» TASK TO CARRY OUT: Once the line containing "旅游行业 (747, 404)" is found in the records below, return it and each following line exactly, up to and including the line containing "Sapphi.re (106, 2548)", and nothing else.

» INFORMATION GIVEN:
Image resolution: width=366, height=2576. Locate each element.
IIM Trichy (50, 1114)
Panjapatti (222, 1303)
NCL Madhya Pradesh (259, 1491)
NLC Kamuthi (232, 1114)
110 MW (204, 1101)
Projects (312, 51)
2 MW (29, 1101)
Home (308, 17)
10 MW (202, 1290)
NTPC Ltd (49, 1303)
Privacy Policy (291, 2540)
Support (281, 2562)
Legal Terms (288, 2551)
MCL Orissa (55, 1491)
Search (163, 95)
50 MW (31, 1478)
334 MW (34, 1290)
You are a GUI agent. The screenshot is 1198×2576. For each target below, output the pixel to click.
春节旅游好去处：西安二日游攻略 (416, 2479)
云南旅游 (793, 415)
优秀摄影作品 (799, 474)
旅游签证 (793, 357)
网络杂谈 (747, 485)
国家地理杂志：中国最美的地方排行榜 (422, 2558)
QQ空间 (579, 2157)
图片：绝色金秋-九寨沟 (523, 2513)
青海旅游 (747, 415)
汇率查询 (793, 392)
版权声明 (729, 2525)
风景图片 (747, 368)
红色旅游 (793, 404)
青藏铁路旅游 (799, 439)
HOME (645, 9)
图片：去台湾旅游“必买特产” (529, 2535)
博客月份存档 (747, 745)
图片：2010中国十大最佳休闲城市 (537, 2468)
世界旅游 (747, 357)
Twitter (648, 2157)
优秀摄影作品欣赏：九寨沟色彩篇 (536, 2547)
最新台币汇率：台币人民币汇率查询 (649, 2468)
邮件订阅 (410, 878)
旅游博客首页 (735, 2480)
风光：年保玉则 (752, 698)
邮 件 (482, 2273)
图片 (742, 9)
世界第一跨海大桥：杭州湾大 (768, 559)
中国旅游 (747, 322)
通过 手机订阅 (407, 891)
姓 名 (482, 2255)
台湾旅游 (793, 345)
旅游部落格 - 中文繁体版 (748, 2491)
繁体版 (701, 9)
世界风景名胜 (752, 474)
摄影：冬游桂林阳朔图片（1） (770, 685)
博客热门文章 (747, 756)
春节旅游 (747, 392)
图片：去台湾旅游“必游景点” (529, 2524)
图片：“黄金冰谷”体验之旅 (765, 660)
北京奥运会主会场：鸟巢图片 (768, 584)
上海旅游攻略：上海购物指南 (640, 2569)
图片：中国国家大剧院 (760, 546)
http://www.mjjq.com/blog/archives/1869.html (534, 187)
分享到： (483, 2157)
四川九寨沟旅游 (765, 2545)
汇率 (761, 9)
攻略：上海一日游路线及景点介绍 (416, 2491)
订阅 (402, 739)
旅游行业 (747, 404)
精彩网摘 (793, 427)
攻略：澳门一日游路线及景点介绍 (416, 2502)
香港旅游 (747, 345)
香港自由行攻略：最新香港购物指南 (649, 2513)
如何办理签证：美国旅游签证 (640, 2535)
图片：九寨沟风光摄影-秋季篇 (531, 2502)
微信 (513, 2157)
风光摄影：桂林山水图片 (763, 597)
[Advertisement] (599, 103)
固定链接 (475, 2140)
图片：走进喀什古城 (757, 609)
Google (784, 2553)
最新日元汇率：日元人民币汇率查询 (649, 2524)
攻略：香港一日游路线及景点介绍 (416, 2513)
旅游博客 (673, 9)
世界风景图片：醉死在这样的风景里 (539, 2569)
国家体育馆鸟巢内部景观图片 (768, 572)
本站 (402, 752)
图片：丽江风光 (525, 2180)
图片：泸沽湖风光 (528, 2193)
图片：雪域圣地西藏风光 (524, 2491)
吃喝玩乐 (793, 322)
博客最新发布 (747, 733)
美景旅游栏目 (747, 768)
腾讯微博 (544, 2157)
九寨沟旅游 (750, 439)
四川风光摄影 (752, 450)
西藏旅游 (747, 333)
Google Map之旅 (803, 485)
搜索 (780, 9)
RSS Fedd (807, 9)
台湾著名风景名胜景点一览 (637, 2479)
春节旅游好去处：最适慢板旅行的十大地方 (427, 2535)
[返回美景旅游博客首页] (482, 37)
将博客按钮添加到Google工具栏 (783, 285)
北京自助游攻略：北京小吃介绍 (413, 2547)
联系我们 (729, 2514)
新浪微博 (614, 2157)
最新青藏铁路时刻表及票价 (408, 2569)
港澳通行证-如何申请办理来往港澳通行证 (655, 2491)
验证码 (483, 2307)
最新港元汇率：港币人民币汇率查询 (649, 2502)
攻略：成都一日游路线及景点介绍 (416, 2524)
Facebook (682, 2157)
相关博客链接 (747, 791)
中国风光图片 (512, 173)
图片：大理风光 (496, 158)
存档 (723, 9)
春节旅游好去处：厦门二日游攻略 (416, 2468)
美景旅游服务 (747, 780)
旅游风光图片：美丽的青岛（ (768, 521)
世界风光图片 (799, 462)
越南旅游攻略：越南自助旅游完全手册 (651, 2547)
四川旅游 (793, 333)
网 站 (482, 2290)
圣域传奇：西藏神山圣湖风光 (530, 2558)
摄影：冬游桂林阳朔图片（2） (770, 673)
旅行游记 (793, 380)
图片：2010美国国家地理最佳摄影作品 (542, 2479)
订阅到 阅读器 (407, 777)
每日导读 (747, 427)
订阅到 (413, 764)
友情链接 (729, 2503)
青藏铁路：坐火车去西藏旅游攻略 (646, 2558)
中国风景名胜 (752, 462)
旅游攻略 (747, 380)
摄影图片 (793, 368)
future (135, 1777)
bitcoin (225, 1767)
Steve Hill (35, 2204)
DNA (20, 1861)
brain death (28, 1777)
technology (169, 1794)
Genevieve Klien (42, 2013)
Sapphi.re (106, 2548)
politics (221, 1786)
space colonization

» OUTPUT BELOW:
旅游行业 (747, 404)
精彩网摘 (793, 427)
攻略：澳门一日游路线及景点介绍 (416, 2502)
香港旅游 (747, 345)
香港自由行攻略：最新香港购物指南 (649, 2513)
如何办理签证：美国旅游签证 (640, 2535)
图片：九寨沟风光摄影-秋季篇 (531, 2502)
微信 (513, 2157)
风光摄影：桂林山水图片 (763, 597)
[Advertisement] (599, 103)
固定链接 (475, 2140)
图片：走进喀什古城 (757, 609)
Google (784, 2553)
最新日元汇率：日元人民币汇率查询 (649, 2524)
攻略：香港一日游路线及景点介绍 (416, 2513)
旅游博客 (673, 9)
世界风景图片：醉死在这样的风景里 (539, 2569)
国家体育馆鸟巢内部景观图片 (768, 572)
本站 (402, 752)
图片：丽江风光 (525, 2180)
图片：泸沽湖风光 (528, 2193)
图片：雪域圣地西藏风光 (524, 2491)
吃喝玩乐 (793, 322)
博客最新发布 (747, 733)
美景旅游栏目 (747, 768)
腾讯微博 (544, 2157)
九寨沟旅游 (750, 439)
四川风光摄影 (752, 450)
西藏旅游 (747, 333)
Google Map之旅 (803, 485)
搜索 (780, 9)
RSS Fedd (807, 9)
台湾著名风景名胜景点一览 (637, 2479)
春节旅游好去处：最适慢板旅行的十大地方 (427, 2535)
[返回美景旅游博客首页] (482, 37)
将博客按钮添加到Google工具栏 (783, 285)
北京自助游攻略：北京小吃介绍 (413, 2547)
联系我们 (729, 2514)
新浪微博 (614, 2157)
最新青藏铁路时刻表及票价 (408, 2569)
港澳通行证-如何申请办理来往港澳通行证 (655, 2491)
验证码 (483, 2307)
最新港元汇率：港币人民币汇率查询 (649, 2502)
攻略：成都一日游路线及景点介绍 (416, 2524)
Facebook (682, 2157)
相关博客链接 (747, 791)
中国风光图片 (512, 173)
图片：大理风光 (496, 158)
存档 (723, 9)
春节旅游好去处：厦门二日游攻略 (416, 2468)
美景旅游服务 (747, 780)
旅游风光图片：美丽的青岛（ (768, 521)
世界风光图片 (799, 462)
越南旅游攻略：越南自助旅游完全手册 (651, 2547)
四川旅游 (793, 333)
网 站 (482, 2290)
圣域传奇：西藏神山圣湖风光 (530, 2558)
摄影：冬游桂林阳朔图片（2） (770, 673)
旅行游记 (793, 380)
图片：2010美国国家地理最佳摄影作品 (542, 2479)
订阅到 阅读器 (407, 777)
每日导读 (747, 427)
订阅到 (413, 764)
友情链接 (729, 2503)
青藏铁路：坐火车去西藏旅游攻略 (646, 2558)
中国风景名胜 (752, 462)
旅游攻略 (747, 380)
摄影图片 (793, 368)
future (135, 1777)
bitcoin (225, 1767)
Steve Hill (35, 2204)
DNA (20, 1861)
brain death (28, 1777)
technology (169, 1794)
Genevieve Klien (42, 2013)
Sapphi.re (106, 2548)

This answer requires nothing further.